For screening, most pediatricians use the M-CHAT, a short questionnaire filled out by parents that most families find easy to complete. Using this standardized screening tool, pediatricians can identify children at risk for autism, which will prompt follow-up conversations about monitoring language and behavioral development, as well as possible next steps – which may include a formal diagnostic test. Any child who fails the MCHAT should be re-screened approximately one month later. As with any screening instrument, a second M-CHAT is advisable so that those children who are just slightly delayed are given time to catch up and also to focus efforts on children who are failing consistently.

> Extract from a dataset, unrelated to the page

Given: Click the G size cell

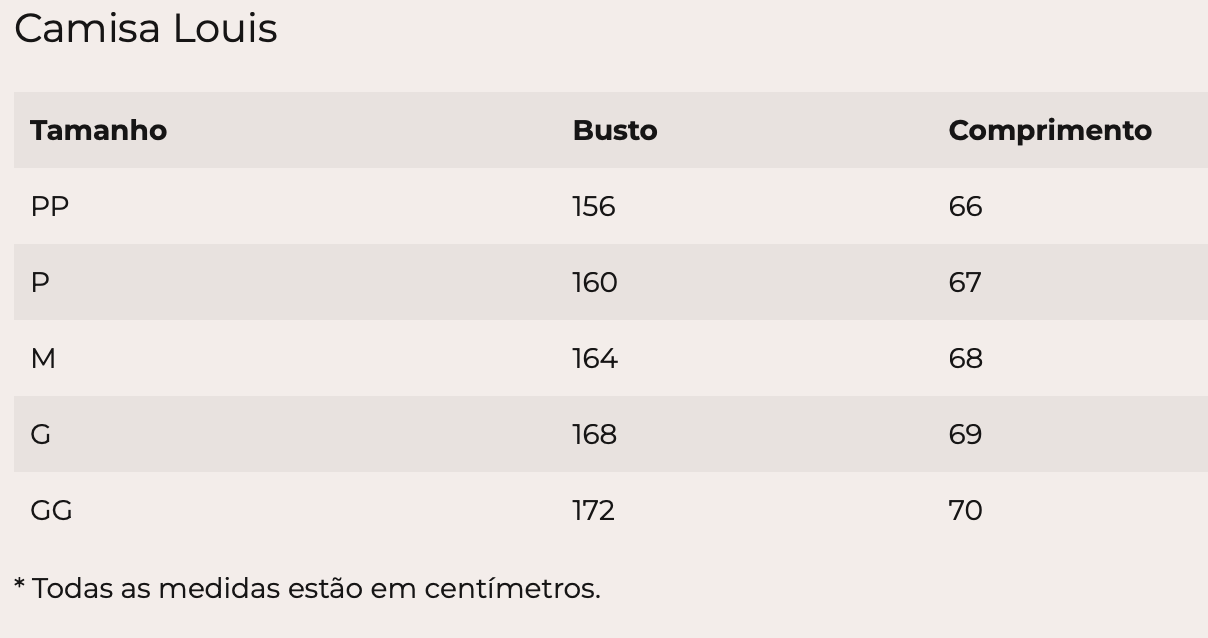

Unfortunately, the Center for Disease Control found that only about 20% of children between the ages 10 months and 5 years received a standardized developmental screener, such as the M-CHAT, in their previous year. As a parent, you should politely insist that your child receive M-CHAT screening for autism at the benchmark ages of 18 and 24 months. And remember, screening tests don’t always identify all children with ASD. The rate of success for the M-CHAT isn’t 100%, so it should be used in combination with health and family history to identify children at risk. Your opinions as a parent are irreplaceable and of the utmost importance. If your child screens normally but you continue to worry about autism, don’t be shy in following up with your pediatrician to re-screen.
Remember, there is no “judgment call” to be made about whether or not to screen for autism. The American Academy of Pediatrics guidelines are explicitly clear that ALL children should receive screening for autism and related development disorders.